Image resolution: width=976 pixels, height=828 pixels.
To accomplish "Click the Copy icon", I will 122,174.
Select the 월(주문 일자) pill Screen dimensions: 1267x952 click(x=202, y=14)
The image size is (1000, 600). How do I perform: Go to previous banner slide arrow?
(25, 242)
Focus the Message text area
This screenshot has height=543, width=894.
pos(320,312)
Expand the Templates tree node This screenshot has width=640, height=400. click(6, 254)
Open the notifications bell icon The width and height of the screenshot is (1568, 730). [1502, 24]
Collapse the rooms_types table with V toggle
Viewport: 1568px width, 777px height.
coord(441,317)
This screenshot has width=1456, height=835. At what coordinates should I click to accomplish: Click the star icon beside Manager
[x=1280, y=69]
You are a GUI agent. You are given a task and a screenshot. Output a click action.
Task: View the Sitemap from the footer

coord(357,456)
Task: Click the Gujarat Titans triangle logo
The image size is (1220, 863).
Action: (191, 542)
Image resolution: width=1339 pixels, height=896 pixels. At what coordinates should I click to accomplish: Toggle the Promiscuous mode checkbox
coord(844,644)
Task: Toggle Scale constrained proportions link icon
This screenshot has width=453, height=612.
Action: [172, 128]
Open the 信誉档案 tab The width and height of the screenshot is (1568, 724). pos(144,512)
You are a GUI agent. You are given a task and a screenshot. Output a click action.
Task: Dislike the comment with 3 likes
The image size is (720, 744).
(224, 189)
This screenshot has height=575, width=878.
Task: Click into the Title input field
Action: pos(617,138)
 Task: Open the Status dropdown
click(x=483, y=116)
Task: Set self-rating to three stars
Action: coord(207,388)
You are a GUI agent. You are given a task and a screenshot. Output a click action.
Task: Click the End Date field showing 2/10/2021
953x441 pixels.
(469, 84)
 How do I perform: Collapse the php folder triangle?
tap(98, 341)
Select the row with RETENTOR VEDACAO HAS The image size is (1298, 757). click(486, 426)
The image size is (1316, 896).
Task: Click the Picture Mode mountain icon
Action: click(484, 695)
━━━━━━━━━━
STATED TASK: Copy the rows word for word, starting with the first line above and stopping after the line that contains "Action: coord(207,388)".

EXERCISE RESULT:
Image resolution: width=976 pixels, height=828 pixels.
To accomplish "Click the Copy icon", I will 122,174.
Select the 월(주문 일자) pill Screen dimensions: 1267x952 click(x=202, y=14)
The image size is (1000, 600). How do I perform: Go to previous banner slide arrow?
(25, 242)
Focus the Message text area
This screenshot has height=543, width=894.
pos(320,312)
Expand the Templates tree node This screenshot has width=640, height=400. click(6, 254)
Open the notifications bell icon The width and height of the screenshot is (1568, 730). [1502, 24]
Collapse the rooms_types table with V toggle
Viewport: 1568px width, 777px height.
coord(441,317)
This screenshot has width=1456, height=835. At what coordinates should I click to accomplish: Click the star icon beside Manager
[x=1280, y=69]
You are a GUI agent. You are given a task and a screenshot. Output a click action.
Task: View the Sitemap from the footer

coord(357,456)
Task: Click the Gujarat Titans triangle logo
The image size is (1220, 863).
Action: (191, 542)
Image resolution: width=1339 pixels, height=896 pixels. At what coordinates should I click to accomplish: Toggle the Promiscuous mode checkbox
coord(844,644)
Task: Toggle Scale constrained proportions link icon
This screenshot has width=453, height=612.
Action: [172, 128]
Open the 信誉档案 tab The width and height of the screenshot is (1568, 724). pos(144,512)
You are a GUI agent. You are given a task and a screenshot. Output a click action.
Task: Dislike the comment with 3 likes
The image size is (720, 744).
(224, 189)
This screenshot has height=575, width=878.
Task: Click into the Title input field
Action: pos(617,138)
 Task: Open the Status dropdown
click(x=483, y=116)
Task: Set self-rating to three stars
Action: coord(207,388)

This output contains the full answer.